Regenerative Medicine Breakthrough: “Dancing Molecules” Successfully Repair Severe Spinal Cord Injuries

Spinal Cord Section

Longitudinal spinal cord section treated with the most bioactive therapeutic scaffold. Regenerated axons (red) regrew within the lesion. Credit: Samuel I. Stupp Laboratory/Northwestern University

After single injection, paralyzed animals regained ability to walk within four weeks.

Northwestern University researchers have developed a new injectable therapy that harnesses “dancing molecules” to reverse paralysis and repair tissue after severe spinal cord injuries.

In a new study, researchers administered a single injection to tissues surrounding the spinal cords of paralyzed mice. Just four weeks later, the animals regained the ability to walk.

The research will be published in the November 12, 2021, issue of the journal Science.
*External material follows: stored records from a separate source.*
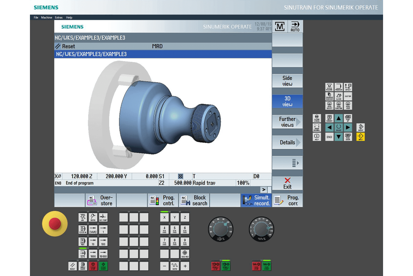Open the Machine menu
Viewport: 413px width, 276px height.
(46, 18)
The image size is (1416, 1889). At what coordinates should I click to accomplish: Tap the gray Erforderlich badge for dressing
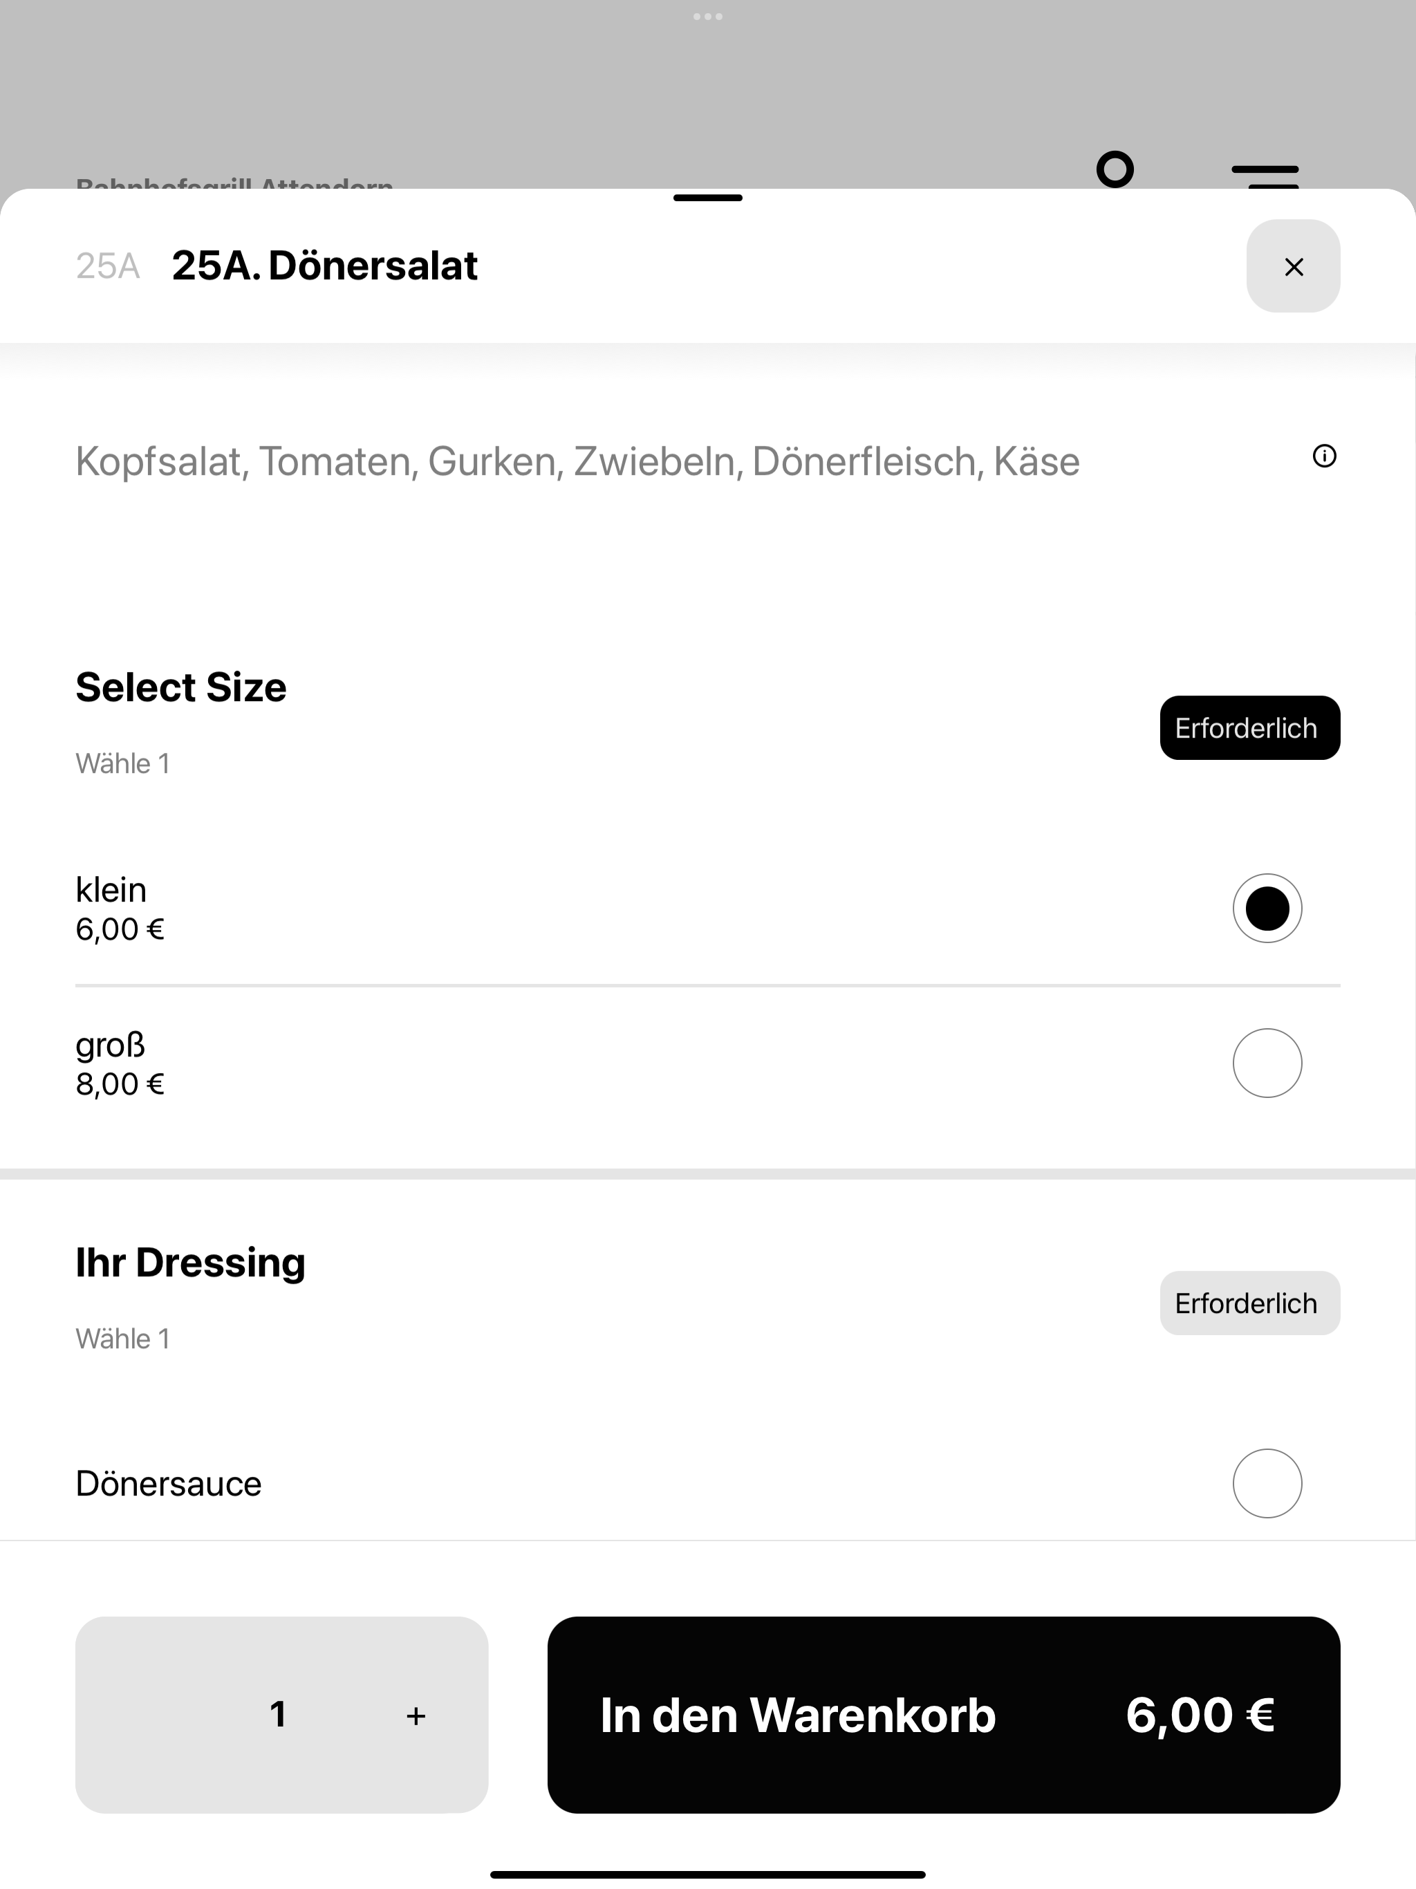click(1249, 1303)
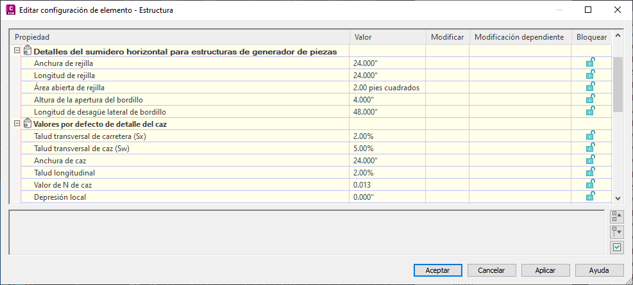Viewport: 633px width, 285px height.
Task: Lock the Longitud de rejilla property
Action: pos(590,75)
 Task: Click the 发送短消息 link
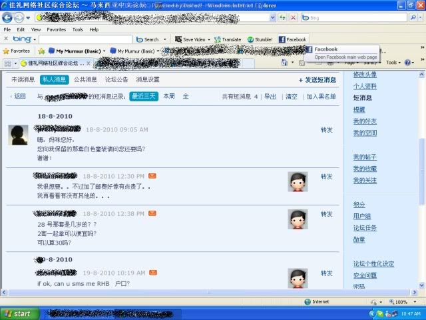tap(319, 80)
Longitudinal Spinal Cord Section

Longitudinal spinal cord section treated with the most bioactive therapeutic scaffold, captured 12 weeks after injury. Blood vessels (red) regenerated within the lesion. Laminin is stained in green and cells are stained in blue. Credit: Samuel I. Stupp Laboratory/Northwestern University

By sending bioactive signals to trigger cells to repair and regenerate, the breakthrough therapy dramatically improved severely injured spinal cords in five key ways: (1) The severed extensions of neurons, called axons, regenerated; (2) scar tissue, which can create a physical barrier to regeneration and repair, significantly diminished; (3) myelin, the insulating layer of axons that is important in transmitting electrical signals efficiently, reformed around cells; (4) functional blood vessels formed to deliver nutrients to cells at the injury site; and (5) more motor neurons survived.
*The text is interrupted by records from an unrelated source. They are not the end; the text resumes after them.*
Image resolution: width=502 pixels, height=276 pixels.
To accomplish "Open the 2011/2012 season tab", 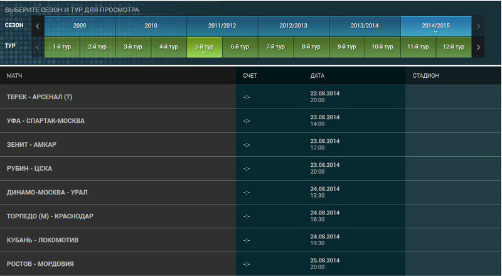I will point(222,26).
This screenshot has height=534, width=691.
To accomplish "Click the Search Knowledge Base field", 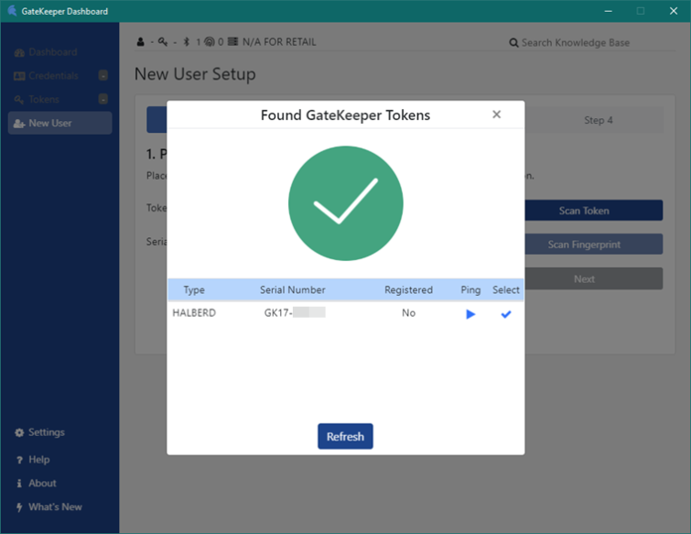I will [x=590, y=43].
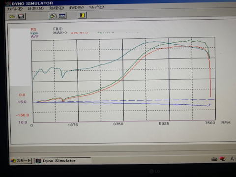This screenshot has height=177, width=236.
Task: Open the ファイル(F) menu
Action: (15, 9)
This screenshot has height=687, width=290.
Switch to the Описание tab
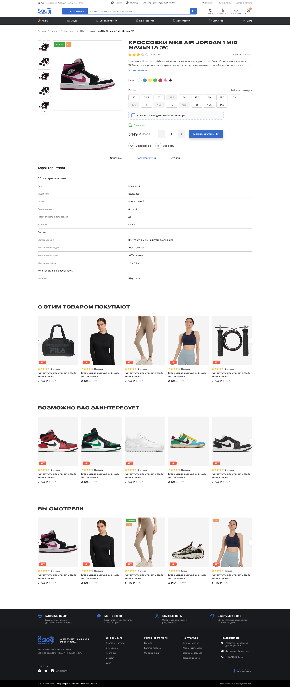point(116,158)
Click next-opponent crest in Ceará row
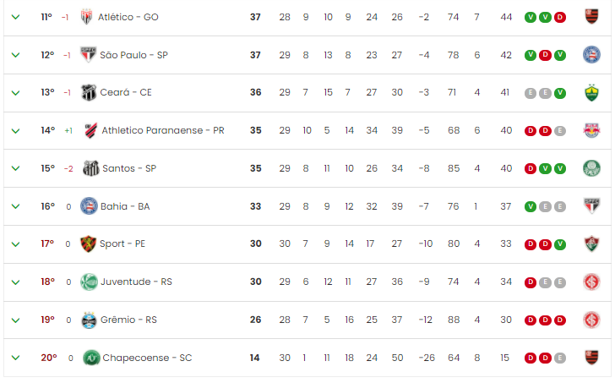This screenshot has width=615, height=383. [x=591, y=93]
After the therapy performs its function, the materials biodegrade into nutrients for the cells within 12 weeks and then completely disappear from the body without noticeable side effects. This is the first study in which researchers controlled the collective motion of molecules through changes in chemical structure to increase a therapeutic’s efficacy.


A simple animation shows how a single injection restores connections in the nervous system below the site of a severe spinal cord injury. Credit: Samuel I. Stupp Laboratory/Mark Seniw/Northwestern University

“Our research aims to find a therapy that can prevent individuals from becoming paralyzed after major trauma or disease,” said Northwestern’s Samuel I. Stupp, who led the study. “For decades, this has remained a major challenge for scientists because our body’s central nervous system, which includes the brain and spinal cord, does not have any significant capacity to repair itself after injury or after the onset of a degenerative disease. We are going straight to the FDA to start the process of getting this new therapy approved for use in human patients, who currently have very few treatment options.”

Stupp is Board of Trustees Professor of Materials Science and Engineering, Chemistry, Medicine and Biomedical Engineering at Northwestern, where he is founding director of the Simpson Querrey Institute for BioNanotechnology (SQI) and its affiliated research center, the Center for Regenerative Nanomedicine. He has appointments in the McCormick School of Engineering, Weinberg College of Arts and Sciences, and Feinberg School of Medicine.


A paralyzed mouse (left) drags its hind legs, compared to a paralyzed mouse that has regained its ability to move its legs after receiving Northwestern’s injectable therapy. Credit: Samuel I. Stupp Laboratory/Northwestern University

Life expectancy has not improved since the 1980s

According to the National Spinal Cord Injury Statistical Center, nearly 300,000 people are currently living with a spinal cord injury in the United States. Life for these patients can be extraordinarily difficult. Less than 3% of people with complete injury ever recover basic physical functions. And approximately 30% are re-hospitalized at least once during any given year after the initial injury, costing millions of dollars in average lifetime health care costs per patient. Life expectancy for people with spinal cord injuries is significantly lower than people without spinal cord injuries and has not improved since the 1980s.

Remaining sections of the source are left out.